■ THE INPUT ■
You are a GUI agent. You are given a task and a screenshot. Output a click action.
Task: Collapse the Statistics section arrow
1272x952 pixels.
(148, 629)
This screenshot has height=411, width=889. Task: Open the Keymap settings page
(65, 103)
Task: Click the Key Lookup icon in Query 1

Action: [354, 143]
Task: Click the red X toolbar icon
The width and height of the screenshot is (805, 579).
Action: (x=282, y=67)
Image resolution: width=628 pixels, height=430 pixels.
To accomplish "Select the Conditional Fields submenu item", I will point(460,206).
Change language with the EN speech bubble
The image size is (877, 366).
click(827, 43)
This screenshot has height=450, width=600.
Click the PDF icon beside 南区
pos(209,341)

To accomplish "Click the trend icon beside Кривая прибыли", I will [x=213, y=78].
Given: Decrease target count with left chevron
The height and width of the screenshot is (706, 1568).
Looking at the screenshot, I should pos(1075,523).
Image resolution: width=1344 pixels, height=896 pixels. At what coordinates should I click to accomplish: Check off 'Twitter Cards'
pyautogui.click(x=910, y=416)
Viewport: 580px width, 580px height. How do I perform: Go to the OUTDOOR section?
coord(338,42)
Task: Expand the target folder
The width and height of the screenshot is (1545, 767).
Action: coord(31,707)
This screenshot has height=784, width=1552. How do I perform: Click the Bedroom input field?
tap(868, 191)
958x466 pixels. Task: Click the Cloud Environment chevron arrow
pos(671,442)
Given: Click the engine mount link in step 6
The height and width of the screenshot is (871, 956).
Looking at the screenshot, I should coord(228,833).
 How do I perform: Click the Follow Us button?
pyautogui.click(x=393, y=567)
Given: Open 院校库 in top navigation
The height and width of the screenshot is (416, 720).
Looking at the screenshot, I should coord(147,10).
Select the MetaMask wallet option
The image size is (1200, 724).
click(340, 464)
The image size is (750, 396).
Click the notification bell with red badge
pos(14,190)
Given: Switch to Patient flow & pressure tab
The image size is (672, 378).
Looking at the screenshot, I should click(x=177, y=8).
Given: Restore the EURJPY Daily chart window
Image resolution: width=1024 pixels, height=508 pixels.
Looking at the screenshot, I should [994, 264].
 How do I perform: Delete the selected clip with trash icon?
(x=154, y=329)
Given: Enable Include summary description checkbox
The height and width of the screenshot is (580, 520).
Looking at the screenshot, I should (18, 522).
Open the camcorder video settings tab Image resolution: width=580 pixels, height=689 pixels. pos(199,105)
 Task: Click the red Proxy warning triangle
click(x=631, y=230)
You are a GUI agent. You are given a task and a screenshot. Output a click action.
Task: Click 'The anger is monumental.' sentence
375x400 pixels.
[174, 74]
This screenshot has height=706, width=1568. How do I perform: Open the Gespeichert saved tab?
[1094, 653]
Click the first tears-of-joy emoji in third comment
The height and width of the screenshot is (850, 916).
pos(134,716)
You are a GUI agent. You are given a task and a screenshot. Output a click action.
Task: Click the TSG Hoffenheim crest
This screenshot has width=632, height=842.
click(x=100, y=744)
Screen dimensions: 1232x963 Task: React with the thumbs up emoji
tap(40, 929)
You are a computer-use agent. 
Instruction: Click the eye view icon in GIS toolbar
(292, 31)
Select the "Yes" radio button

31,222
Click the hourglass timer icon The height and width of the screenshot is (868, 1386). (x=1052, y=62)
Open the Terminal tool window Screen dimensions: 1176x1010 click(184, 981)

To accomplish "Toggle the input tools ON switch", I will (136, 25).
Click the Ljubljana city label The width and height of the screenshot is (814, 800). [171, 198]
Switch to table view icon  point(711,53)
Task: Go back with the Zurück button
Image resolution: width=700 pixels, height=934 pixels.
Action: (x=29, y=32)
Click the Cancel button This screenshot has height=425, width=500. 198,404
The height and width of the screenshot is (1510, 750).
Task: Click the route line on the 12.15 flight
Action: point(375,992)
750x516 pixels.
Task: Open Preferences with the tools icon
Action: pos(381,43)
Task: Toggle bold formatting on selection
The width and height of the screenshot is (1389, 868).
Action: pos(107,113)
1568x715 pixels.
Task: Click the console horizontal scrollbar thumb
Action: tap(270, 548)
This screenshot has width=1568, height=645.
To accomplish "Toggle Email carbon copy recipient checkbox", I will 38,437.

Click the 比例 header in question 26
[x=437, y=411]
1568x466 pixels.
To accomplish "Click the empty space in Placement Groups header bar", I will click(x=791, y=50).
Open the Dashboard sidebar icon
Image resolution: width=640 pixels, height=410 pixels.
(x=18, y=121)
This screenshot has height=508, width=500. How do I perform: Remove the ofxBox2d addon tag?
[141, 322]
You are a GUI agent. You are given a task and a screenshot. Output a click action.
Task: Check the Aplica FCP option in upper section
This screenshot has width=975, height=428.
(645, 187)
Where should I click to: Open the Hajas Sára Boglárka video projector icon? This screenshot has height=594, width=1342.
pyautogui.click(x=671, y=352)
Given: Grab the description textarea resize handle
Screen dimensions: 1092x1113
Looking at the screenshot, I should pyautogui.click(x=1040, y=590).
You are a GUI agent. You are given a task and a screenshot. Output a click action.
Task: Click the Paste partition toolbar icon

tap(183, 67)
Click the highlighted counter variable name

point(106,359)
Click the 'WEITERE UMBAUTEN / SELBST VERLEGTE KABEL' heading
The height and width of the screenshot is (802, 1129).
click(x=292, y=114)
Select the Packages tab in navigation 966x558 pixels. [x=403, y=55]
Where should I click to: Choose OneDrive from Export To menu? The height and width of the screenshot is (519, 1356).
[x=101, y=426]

■ REQUIREMENT ■
Retype the lines from the one containing "Where should I click to: Open" to the last line above. Change nothing and include no others.

■ TASK ANSWER ■
Where should I click to: Open the Hajas Sára Boglárka video projector icon? This screenshot has height=594, width=1342.
pyautogui.click(x=671, y=352)
Given: Grab the description textarea resize handle
Screen dimensions: 1092x1113
Looking at the screenshot, I should pyautogui.click(x=1040, y=590).
You are a GUI agent. You are given a task and a screenshot. Output a click action.
Task: Click the Paste partition toolbar icon

tap(183, 67)
Click the highlighted counter variable name

point(106,359)
Click the 'WEITERE UMBAUTEN / SELBST VERLEGTE KABEL' heading
The height and width of the screenshot is (802, 1129).
click(x=292, y=114)
Select the Packages tab in navigation 966x558 pixels. [x=403, y=55]
Where should I click to: Choose OneDrive from Export To menu? The height and width of the screenshot is (519, 1356).
[x=101, y=426]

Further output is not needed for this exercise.